Il fait brûler les pédérastes, sans songer que la punition de cette vilenie est un scandale public, & que c’est un de ces actes honteux qu’il faut couvrir des voiles les plus épais.

Un habitant de Lyon & de la Rochelle est obligé de venir plaider à Paris. C’est aller chercher la justice à une grande distance : mais cet abus est invétéré, & il seroit difficile de toucher à une coutume qui dans son antique bizarrerie a quelques avantages.

Quand les rois alloient dans une espece de coche, les conseillers & les présidens arrivoient au Palais, montés sur une mule : aujourd’hui que les rois de France ont infiniment plus à dépenser pour leur maison, il est juste que les conseillers & les présidens, qui remontrent & qui enregistrent, partagent un peu l’opulence & le luxe des monarques.

Ce parlement s’appuie dans les orages sur ses avocats & ses procureurs, & les oblige à jeûner pour ses intérêts propres ; on compte cinq cents cinquante avocats sur le tableau ; il n’y a pas une cause par mois pour chaque avocat. Les procureurs, dans ces tems de crise, ne goûtent pas infiniment les remontrances. Les avocats plus fiers disent qu’ils ont fermé leurs cabinets, mais les pieces d’écritures & les consultations vont sourdement leur train ; le client en est quitte pour passer par l’escalier dérobé.

Lorsqu’un livre a l’approbation de l’Europe, qu’on le lit par-tout, qu’on en admire les idées neuves, fortes, grandes & justes, l’avocat-général vient à la barre de la cour, fait un requisitoire plein de non-sens & assaisonné de déclamations ; il détache quelques phrases à la mode des journalistes & les sousligne. Le livre est condamné à être brûlé au pied du grand escalier ou de l’escalier S. Barthélemi, comme hérétique, schismatique, erroné, violent, blasphémateur, impie, attentatoire à l’autorité, perturbateur du repos des empires, &c. Il n’y a pas une seule épithete à rabattre.

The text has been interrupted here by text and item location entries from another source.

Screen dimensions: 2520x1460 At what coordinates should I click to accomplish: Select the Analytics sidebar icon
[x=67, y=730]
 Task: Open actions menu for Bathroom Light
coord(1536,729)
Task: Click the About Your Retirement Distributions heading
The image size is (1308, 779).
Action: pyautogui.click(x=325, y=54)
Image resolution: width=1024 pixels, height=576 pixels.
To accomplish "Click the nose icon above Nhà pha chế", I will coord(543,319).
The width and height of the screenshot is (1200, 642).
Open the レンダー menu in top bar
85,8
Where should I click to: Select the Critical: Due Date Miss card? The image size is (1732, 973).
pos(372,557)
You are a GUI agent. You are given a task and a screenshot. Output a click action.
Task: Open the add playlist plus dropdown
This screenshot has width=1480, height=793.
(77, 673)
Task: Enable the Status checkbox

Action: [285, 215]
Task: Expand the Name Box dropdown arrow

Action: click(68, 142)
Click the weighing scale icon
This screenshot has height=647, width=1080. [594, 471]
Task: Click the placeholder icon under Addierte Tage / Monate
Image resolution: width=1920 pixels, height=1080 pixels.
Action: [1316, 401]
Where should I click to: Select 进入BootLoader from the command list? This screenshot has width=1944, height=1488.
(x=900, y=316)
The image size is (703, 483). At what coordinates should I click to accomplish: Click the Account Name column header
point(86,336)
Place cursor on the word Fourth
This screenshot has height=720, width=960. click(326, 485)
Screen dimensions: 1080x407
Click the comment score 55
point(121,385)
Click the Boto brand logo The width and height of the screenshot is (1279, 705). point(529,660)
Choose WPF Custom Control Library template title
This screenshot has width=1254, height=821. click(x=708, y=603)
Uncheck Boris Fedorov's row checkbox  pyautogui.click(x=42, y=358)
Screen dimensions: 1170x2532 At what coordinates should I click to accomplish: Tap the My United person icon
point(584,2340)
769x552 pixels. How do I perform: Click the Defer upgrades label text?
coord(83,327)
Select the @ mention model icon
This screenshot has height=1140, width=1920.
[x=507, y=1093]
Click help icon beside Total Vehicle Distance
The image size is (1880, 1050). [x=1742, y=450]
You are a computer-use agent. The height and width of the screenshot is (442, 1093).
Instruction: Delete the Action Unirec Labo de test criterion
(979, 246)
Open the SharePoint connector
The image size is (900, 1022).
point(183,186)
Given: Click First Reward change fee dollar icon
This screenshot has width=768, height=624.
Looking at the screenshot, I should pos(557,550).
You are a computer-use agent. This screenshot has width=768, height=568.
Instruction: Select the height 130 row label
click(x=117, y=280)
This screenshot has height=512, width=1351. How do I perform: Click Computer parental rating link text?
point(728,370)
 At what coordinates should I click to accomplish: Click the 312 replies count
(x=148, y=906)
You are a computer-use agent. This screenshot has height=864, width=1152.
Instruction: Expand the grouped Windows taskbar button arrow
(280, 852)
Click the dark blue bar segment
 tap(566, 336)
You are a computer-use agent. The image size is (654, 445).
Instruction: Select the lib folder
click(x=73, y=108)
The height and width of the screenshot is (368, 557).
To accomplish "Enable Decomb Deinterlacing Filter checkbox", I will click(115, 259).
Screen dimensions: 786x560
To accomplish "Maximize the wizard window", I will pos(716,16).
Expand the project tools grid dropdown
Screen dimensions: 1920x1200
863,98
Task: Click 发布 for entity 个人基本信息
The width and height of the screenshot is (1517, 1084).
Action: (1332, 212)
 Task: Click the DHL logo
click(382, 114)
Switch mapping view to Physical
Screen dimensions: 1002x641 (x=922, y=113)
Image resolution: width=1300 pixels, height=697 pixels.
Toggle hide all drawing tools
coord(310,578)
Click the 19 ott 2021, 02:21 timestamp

On allume un fagot en présence de quelques polissons oisifs qui se trouvent là par hasard ; le greffier substitue une vieille Bible vermoulue au livre condamné ; le bourreau brûle le saint volume poudreux, & le greffier place l’ouvrage anathématisé & recherché, dans sa bibliotheque.

Encore étourdi du coup de massue que lui a porté le chancelier Maupeou, ce corps ne sait plus quelle route tenir ; ses idées semblent confuses, embarrassées ; il ne sait s’il doit embrasser une certaine confiance en lui-même d’après sa base antique, ou laisser dénouer le fil des événemens, pour en mettre à profit les diverses circonstances. Il paroît avoir adopté ce dernier parti : son repos ressemble à un sommeil ; les uns le croient mort ; il se réveillera, disent les autres ; s’il ne donne aucun signe de vie, disent les troisiemes, c’est qu’il prépare sa résurrection ; c’est qu’il médite dans le calme ce qui lui a toujours manqué, une adroite politique ; il étudiera mieux qu’il n’a fait les idées de son siecle.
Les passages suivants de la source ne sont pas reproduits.